Your assignment:
Your answer must be an exact transcription of every entry.

(Dataset entries)
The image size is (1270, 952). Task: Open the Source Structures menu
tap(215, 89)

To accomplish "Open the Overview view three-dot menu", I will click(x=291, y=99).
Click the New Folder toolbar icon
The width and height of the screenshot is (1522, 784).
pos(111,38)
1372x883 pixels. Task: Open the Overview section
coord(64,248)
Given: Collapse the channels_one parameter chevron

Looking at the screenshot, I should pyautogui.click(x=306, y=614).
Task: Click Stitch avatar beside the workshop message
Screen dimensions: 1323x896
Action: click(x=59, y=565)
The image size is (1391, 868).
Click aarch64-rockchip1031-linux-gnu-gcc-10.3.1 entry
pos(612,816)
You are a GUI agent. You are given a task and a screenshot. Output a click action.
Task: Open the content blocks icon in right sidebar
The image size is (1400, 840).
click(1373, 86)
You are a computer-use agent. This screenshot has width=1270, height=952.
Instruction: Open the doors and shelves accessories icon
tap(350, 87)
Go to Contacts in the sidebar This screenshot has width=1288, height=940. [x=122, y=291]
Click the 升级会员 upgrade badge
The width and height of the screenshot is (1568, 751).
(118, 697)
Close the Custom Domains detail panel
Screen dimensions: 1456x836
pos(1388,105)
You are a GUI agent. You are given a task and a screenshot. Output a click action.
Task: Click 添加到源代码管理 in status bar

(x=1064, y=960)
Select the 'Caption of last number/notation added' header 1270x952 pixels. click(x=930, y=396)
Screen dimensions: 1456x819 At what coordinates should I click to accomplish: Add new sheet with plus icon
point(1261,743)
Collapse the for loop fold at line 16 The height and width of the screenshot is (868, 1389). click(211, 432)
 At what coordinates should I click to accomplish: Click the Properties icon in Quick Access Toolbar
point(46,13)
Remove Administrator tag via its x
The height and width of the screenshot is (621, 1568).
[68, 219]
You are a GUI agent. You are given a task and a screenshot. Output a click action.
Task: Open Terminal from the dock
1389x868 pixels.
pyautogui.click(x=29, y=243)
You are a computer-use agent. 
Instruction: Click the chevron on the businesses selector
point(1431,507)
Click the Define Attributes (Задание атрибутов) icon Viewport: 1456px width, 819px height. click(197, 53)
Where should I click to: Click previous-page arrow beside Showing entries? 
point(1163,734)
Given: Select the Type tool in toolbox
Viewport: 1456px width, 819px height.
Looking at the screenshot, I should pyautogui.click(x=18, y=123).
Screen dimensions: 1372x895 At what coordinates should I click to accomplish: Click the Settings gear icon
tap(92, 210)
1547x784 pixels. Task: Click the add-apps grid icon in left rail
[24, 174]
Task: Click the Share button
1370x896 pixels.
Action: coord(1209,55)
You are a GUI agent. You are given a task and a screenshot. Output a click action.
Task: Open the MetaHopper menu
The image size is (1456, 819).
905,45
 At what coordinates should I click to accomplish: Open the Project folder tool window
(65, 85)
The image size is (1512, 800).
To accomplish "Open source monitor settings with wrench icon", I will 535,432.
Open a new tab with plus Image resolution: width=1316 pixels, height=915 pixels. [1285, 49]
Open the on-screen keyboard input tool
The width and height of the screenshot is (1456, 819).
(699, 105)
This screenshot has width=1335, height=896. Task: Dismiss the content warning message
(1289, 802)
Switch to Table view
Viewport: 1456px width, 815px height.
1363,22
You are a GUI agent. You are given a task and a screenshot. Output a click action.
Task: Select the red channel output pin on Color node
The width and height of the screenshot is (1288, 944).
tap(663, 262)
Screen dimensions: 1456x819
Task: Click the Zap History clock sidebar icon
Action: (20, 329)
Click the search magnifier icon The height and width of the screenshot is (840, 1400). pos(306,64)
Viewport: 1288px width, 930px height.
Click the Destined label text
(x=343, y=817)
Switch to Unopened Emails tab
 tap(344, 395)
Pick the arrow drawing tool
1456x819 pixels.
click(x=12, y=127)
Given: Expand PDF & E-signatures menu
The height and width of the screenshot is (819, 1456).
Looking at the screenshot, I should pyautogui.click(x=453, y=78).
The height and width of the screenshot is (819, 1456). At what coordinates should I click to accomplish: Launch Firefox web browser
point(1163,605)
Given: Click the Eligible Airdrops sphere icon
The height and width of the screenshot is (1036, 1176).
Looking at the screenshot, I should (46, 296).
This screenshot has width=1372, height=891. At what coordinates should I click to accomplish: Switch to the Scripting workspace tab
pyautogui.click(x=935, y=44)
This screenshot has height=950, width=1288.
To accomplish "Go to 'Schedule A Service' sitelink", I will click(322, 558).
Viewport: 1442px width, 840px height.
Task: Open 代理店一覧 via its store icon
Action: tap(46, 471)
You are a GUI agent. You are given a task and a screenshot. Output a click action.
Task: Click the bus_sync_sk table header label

Answer space:
The image size is (1270, 952). Task: Open the Source Structures menu
tap(215, 89)

To accomplish "Open the Overview view three-dot menu", I will click(x=291, y=99).
Click the New Folder toolbar icon
The width and height of the screenshot is (1522, 784).
pos(111,38)
1372x883 pixels. Task: Open the Overview section
coord(64,248)
Given: Collapse the channels_one parameter chevron

Looking at the screenshot, I should pyautogui.click(x=306, y=614).
Task: Click Stitch avatar beside the workshop message
Screen dimensions: 1323x896
Action: click(x=59, y=565)
The image size is (1391, 868).
Click aarch64-rockchip1031-linux-gnu-gcc-10.3.1 entry
pos(612,816)
You are a GUI agent. You are given a task and a screenshot. Output a click action.
Task: Open the content blocks icon in right sidebar
The image size is (1400, 840).
click(1373, 86)
You are a computer-use agent. This screenshot has width=1270, height=952.
Instruction: Open the doors and shelves accessories icon
tap(350, 87)
Go to Contacts in the sidebar This screenshot has width=1288, height=940. [x=122, y=291]
Click the 升级会员 upgrade badge
The width and height of the screenshot is (1568, 751).
(118, 697)
Close the Custom Domains detail panel
Screen dimensions: 1456x836
pos(1388,105)
You are a GUI agent. You are given a task and a screenshot. Output a click action.
Task: Click 添加到源代码管理 in status bar

(x=1064, y=960)
Select the 'Caption of last number/notation added' header 1270x952 pixels. click(x=930, y=396)
Screen dimensions: 1456x819 At what coordinates should I click to accomplish: Add new sheet with plus icon
point(1261,743)
Collapse the for loop fold at line 16 The height and width of the screenshot is (868, 1389). click(211, 432)
 At what coordinates should I click to accomplish: Click the Properties icon in Quick Access Toolbar
point(46,13)
Remove Administrator tag via its x
The height and width of the screenshot is (621, 1568).
[68, 219]
You are a GUI agent. You are given a task and a screenshot. Output a click action.
Task: Open Terminal from the dock
1389x868 pixels.
pyautogui.click(x=29, y=243)
You are a computer-use agent. 
Instruction: Click the chevron on the businesses selector
point(1431,507)
Click the Define Attributes (Задание атрибутов) icon Viewport: 1456px width, 819px height. click(197, 53)
Where should I click to: Click previous-page arrow beside Showing entries? 
point(1163,734)
Given: Select the Type tool in toolbox
Viewport: 1456px width, 819px height.
Looking at the screenshot, I should pyautogui.click(x=18, y=123).
Screen dimensions: 1372x895 At what coordinates should I click to accomplish: Click the Settings gear icon
tap(92, 210)
1547x784 pixels. Task: Click the add-apps grid icon in left rail
[24, 174]
Task: Click the Share button
1370x896 pixels.
Action: coord(1209,55)
You are a GUI agent. You are given a task and a screenshot. Output a click action.
Task: Open the MetaHopper menu
The image size is (1456, 819).
905,45
 At what coordinates should I click to accomplish: Open the Project folder tool window
(65, 85)
The image size is (1512, 800).
To accomplish "Open source monitor settings with wrench icon", I will 535,432.
Open a new tab with plus Image resolution: width=1316 pixels, height=915 pixels. [1285, 49]
Open the on-screen keyboard input tool
The width and height of the screenshot is (1456, 819).
(699, 105)
This screenshot has width=1335, height=896. Task: Dismiss the content warning message
(1289, 802)
Switch to Table view
Viewport: 1456px width, 815px height.
1363,22
You are a GUI agent. You are given a task and a screenshot. Output a click action.
Task: Select the red channel output pin on Color node
The width and height of the screenshot is (1288, 944).
tap(663, 262)
Screen dimensions: 1456x819
Task: Click the Zap History clock sidebar icon
Action: (20, 329)
Click the search magnifier icon The height and width of the screenshot is (840, 1400). pos(306,64)
Viewport: 1288px width, 930px height.
Click the Destined label text
(x=343, y=817)
Switch to Unopened Emails tab
 tap(344, 395)
Pick the arrow drawing tool
1456x819 pixels.
click(x=12, y=127)
Given: Expand PDF & E-signatures menu
The height and width of the screenshot is (819, 1456).
Looking at the screenshot, I should pyautogui.click(x=453, y=78).
The height and width of the screenshot is (819, 1456). At what coordinates should I click to accomplish: Launch Firefox web browser
point(1163,605)
Given: Click the Eligible Airdrops sphere icon
The height and width of the screenshot is (1036, 1176).
Looking at the screenshot, I should (46, 296).
This screenshot has width=1372, height=891. At what coordinates should I click to accomplish: Switch to the Scripting workspace tab
pyautogui.click(x=935, y=44)
This screenshot has height=950, width=1288.
To accomplish "Go to 'Schedule A Service' sitelink", I will click(322, 558).
Viewport: 1442px width, 840px height.
Task: Open 代理店一覧 via its store icon
Action: tap(46, 471)
You are a GUI agent. You are given a task and a screenshot. Output a click action.
Task: Click the bus_sync_sk table header label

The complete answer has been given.